Start of PASSAGE SHOWN
In the years since he wrote this, his prediction about recruitment seems to have manifested. Across the western world, news stories about the failure of militaries to fill their ranks abound. Obviously, there are other factors that have played into this, such as the disastrous “forever wars” of the past couple decades and the revelations of pervasive corruption and lying of politicians and officers. But equally, it’s impossible to deny that the changing social role (and associated prestige, vide Margaret Mead) of soldiering hasn’t been a factor.
Another:
My brother, career military, is trying to hang on until he retires. He doesn’t want to blow his pension by leaving early. He’s got a few years left. However, he’s disgusted by how the military caters to woke these days. He keeps his mouth shut and does his job, but he’s not proud of what the military has become.
End of PASSAGE SHOWN
[WHAT YOU WILL DO]
(1) Answer these about the passage on military recruitment, one per line:
(a) News stories about what abound across the western world?
(b) Why doesn't the writer's brother want to leave the military early?
(c) Whose name is cited alongside the prestige of soldiering?
(2) Duplicate everything in the passage on military recruitment from "In the years" down to "been a factor.".
Start of DATA SECTION
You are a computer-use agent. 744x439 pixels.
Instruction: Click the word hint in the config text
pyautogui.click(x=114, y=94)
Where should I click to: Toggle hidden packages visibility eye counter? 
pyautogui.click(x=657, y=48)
End of DATA SECTION
[TASK ANSWERS]
(1)
(a) The failure of militaries to fill their ranks.
(b) He doesn't want to blow his pension.
(c) Margaret Mead.

(2)
In the years since he wrote this, his prediction about recruitment seems to have manifested. Across the western world, news stories about the failure of militaries to fill their ranks abound. Obviously, there are other factors that have played into this, such as the disastrous “forever wars” of the past couple decades and the revelations of pervasive corruption and lying of politicians and officers. But equally, it’s impossible to deny that the changing social role (and associated prestige, vide Margaret Mead) of soldiering hasn’t been a factor.